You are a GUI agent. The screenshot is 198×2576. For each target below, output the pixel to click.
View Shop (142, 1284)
========================
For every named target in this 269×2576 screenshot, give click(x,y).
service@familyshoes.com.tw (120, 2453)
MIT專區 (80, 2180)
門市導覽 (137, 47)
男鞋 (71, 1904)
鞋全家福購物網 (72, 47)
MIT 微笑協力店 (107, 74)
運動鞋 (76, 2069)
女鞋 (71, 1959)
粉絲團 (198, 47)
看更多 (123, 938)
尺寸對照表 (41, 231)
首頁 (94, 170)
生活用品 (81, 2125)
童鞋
========================
TASK OBJECTIVE
If a line in the entries contains the word "screenshot", copy that line out.

RESULT FOR THIS TASK
You are a GUI agent. The screenshot is 198×2576. For each target below, output the pixel to click.
For every named target in this 269×2576 screenshot, give click(x,y).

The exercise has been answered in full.